= Depositors Trust heist =

1980 bank burglary in Medford, Massachusetts

The Depositors Trust heist was a bank burglary at the Depositors Trust Company in Medford, Massachusetts, carried out over the Memorial Day weekend in 1980. The burglars entered through the adjacent Burns Optical and Hearing Aid Center and gained access to the bank's vault. Three police officers were accused of participating in the robbery, including former Metropolitan District Police captain Gerald Clemente, who was later convicted and sentenced to 30 to 40 years in prison.

== Background ==

The Depositors Trust Company was a bank in Medford, Massachusetts, and its premises included a vault containing customer safe-deposit boxes. The bank became the target of a major burglary during the Memorial Day weekend in 1980.

== Burglary ==

During the Memorial Day weekend of May 24–27, 1980, intruders entered the premises of Depositors Trust Company and the adjacent Burns Optical and Hearing Aid Center, which were located in the same block structure. The burglars gained entry to the bank through Burns Optical.

The burglars drilled through from the Burns Optical premises to a point above the bank's vault. They used drills and dynamite to penetrate the vault, entered it, and opened safes and safe-deposit boxes. Currency, jewelry, precious stones, and other property were taken from the bank.
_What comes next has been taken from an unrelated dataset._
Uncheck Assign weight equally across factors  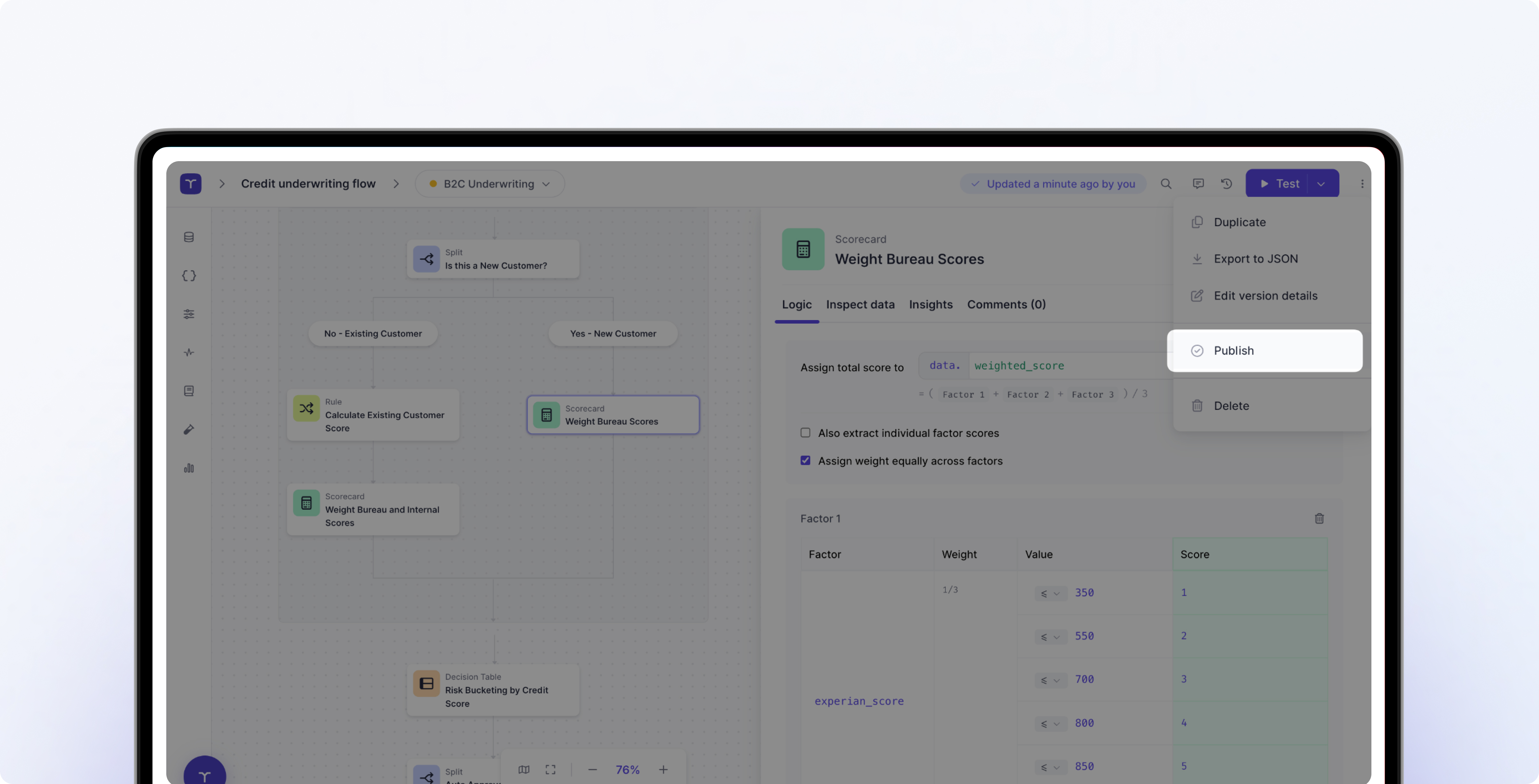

The participants returned to the premises on three successive nights. After each night's burglary, they withdrew from the bank and divided the proceeds.

The value of the stolen property was disputed. Contemporary reporting estimated the total value of the cash, jewelry, and other valuables at approximately $15 million, while later reporting placed the cash loss at approximately $1.5 million, in addition to an uncertain amount of jewelry and other property.

In The Cops Are Robbers, Clemente wrote that the cash taken over the three nights was "nearly $1.2 million" and that an additional $300,000 was allegedly skimmed by Joseph Bangs and another participant; however, later reporting stated that the cash loss was approximately $1.5 million.

== Investigation and prosecution ==

The investigation continued for several years. In 1985, former Metropolitan District Police captain Gerald Clemente, former Medford Police lieutenant Thomas Doherty, Kenneth Holmes, and Francis X. O'Leary were indicted in connection with the burglary.

Contemporary reporting identified Clemente, Doherty, and former Metropolitan District Police sergeant Joseph Bangs as the three police officers accused of participating in the robbery.

The Massachusetts Appeals Court stated that Clemente proposed Depositors Trust as a target and obtained blueprints of the bank premises and vault from Doherty, then a sergeant in the Medford Police Department.

On March 18, 1986, Clemente was convicted of breaking and entering Burns Optical, breaking and entering the bank, and larceny. He received consecutive prison terms totaling 30 to 40 years.

== In media ==

Clemente later co-authored The Cops Are Robbers: A Convicted Cop's True Story of Police Corruption, published in 1987.

The story was adapted into the 1990 television film Good Cops, Bad Cops, also known as The Cops Are Robbers.